Compute cosine similarity between two vectors.
Args:
vec1: First vector
vec2: Second vector
Returns:
Cosine similarity score (0 to 1)
"""
try:
# Convert to numpy arrays
v1 = np.array(vec1)
v2 = np.array(vec2)
# Compute cosine similarity
dot_product = np.dot(v1, v2)
norm1 = np.linalg.norm(v1)
norm2 = np.linalg.norm(v2)
if norm1 == 0 or norm2 == 0:
return 0.0
similarity = dot_product / (norm1 * norm2)
# Clamp to [0, 1] range and convert to Python float
return float(max(0.0, min(1.0, similarity)))
except Exception as e:
logger.error(f"Error computing cosine similarity: {str(e)}")
return 0.0
def similarity_search_with_filters(
self,
query: str,
k: int = 20,
date_from: Optional[str] = None,
date_to: Optional[str] = None,
sender: Optional[str] = None,
folder: Optional[str] = None
) -> List[Tuple[Document, float]]:
"""
Perform similarity search with metadata filters using Python-based cosine similarity.
Args:
query: Search query string
k: Number of results to return
date_from: Filter by start date (ISO format)
date_to: Filter by end date (ISO format)
sender: Filter by sender email address
folder: Filter by Outlook folder name
Returns:
List of tuples containing (Document, similarity_score)
"""
try:
# Generate query embedding
logger.info(f"Generating embedding for query: '{query}'")
query_embedding = self.embeddings.embed_query(query)
# Build MongoDB filter for metadata
filter_dict = {}
if date_from:
filter_dict['metadata.ReceivedTime'] = {'$gte': date_from}
if date_to:
if 'metadata.ReceivedTime' in filter_dict:
filter_dict['metadata.ReceivedTime']['$lte'] = date_to
else:
filter_dict['metadata.ReceivedTime'] = {'$lte': date_to}
if sender:
# Case-insensitive regex search for sender
filter_dict['metadata.SenderEmailAddress'] = {
'$regex': re.escape(sender),
'$options': 'i'
}
if folder:
filter_dict['metadata.Folder'] = folder
logger.info(f"Fetching documents with {len(filter_dict)} filters")

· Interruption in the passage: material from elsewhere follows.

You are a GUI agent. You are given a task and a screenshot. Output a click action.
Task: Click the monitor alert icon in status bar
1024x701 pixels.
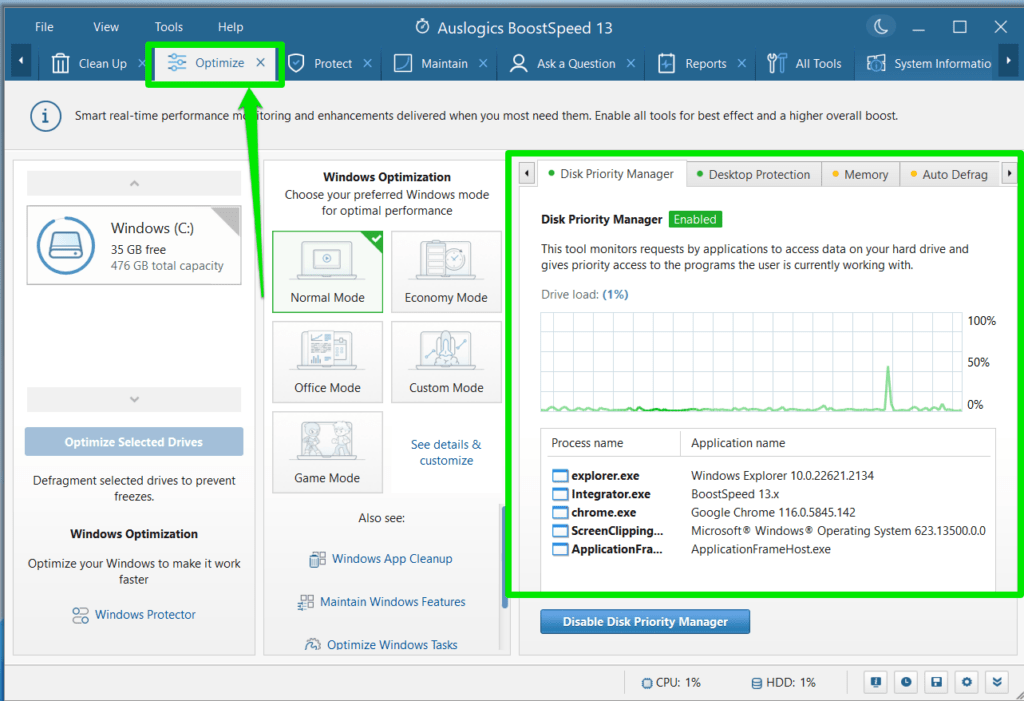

# Fetch documents from MongoDB with filters
cursor = self.collection.find(filter_dict)
documents = list(cursor)
logger.info(f"Found {len(documents)} documents matching filters")
if not documents:
logger.warning("No documents found matching filters")
return []
# Compute similarity for each document
results = []
for doc in documents:
try:
# Extract embedding vector
doc_embedding = doc.get('embedding', [])
if not doc_embedding:
continue
# Compute cosine similarity
similarity = self._cosine_similarity(query_embedding, doc_embedding)
# Get the document ID - check both root level and metadata for compatibility
# Root level 'id' is the primary source, metadata 'id' is fallback for newer documents
doc_id = doc.get('id', '')
# Get metadata and ensure 'id' is included
metadata = doc.get('metadata', {})
if doc_id and 'id' not in metadata:
# Add root-level ID to metadata for downstream use
metadata = dict(metadata) # Create a copy to avoid modifying the original
metadata['id'] = doc_id
# Create Document object with enriched metadata
document = Document(
page_content=doc.get('document', ''),
metadata=metadata
)
results.append((document, similarity))
except Exception as e:
logger.error(f"Error processing document {doc.get('id', 'unknown')}: {str(e)}")
continue
# Sort by similarity (highest first)
results.sort(key=lambda x: x[1], reverse=True)
# Return top-k results
top_results = results[:k]
logger.info(f"Vector search returned {len(top_results)} results")
return top_results
except Exception as e:
logger.error(f"Error performing vector search: {str(e)}", exc_info=True)
raise
def check_vector_index_exists(self) -> bool:
"""
Check if vector search is available.
For local MongoDB, we just check if the collection has documents with embeddings.
Returns:
True if collection has embedded documents, False otherwise
"""
try:
# Count documents with embeddings
count = self.collection.count_documents({'embedding': {'$exists': True}})
if count > 0:
logger.info(f"Found {count} documents with embeddings - vector search available")
return True
else:
logger.warning("No documents with embeddings found - vector search not available yet")
return False
except Exception as e:
logger.error(f"Error checking for embeddings: {str(e)}", exc_info=True)
return False
def close(self):
"""Close MongoDB connection."""
try:
if hasattr(self, 'client'):
self.client.close()
logger.info("MongoDB connection closed")
except Exception as e:
logger.error(f"Error closing MongoDB connection: {str(e)}", exc_info=True)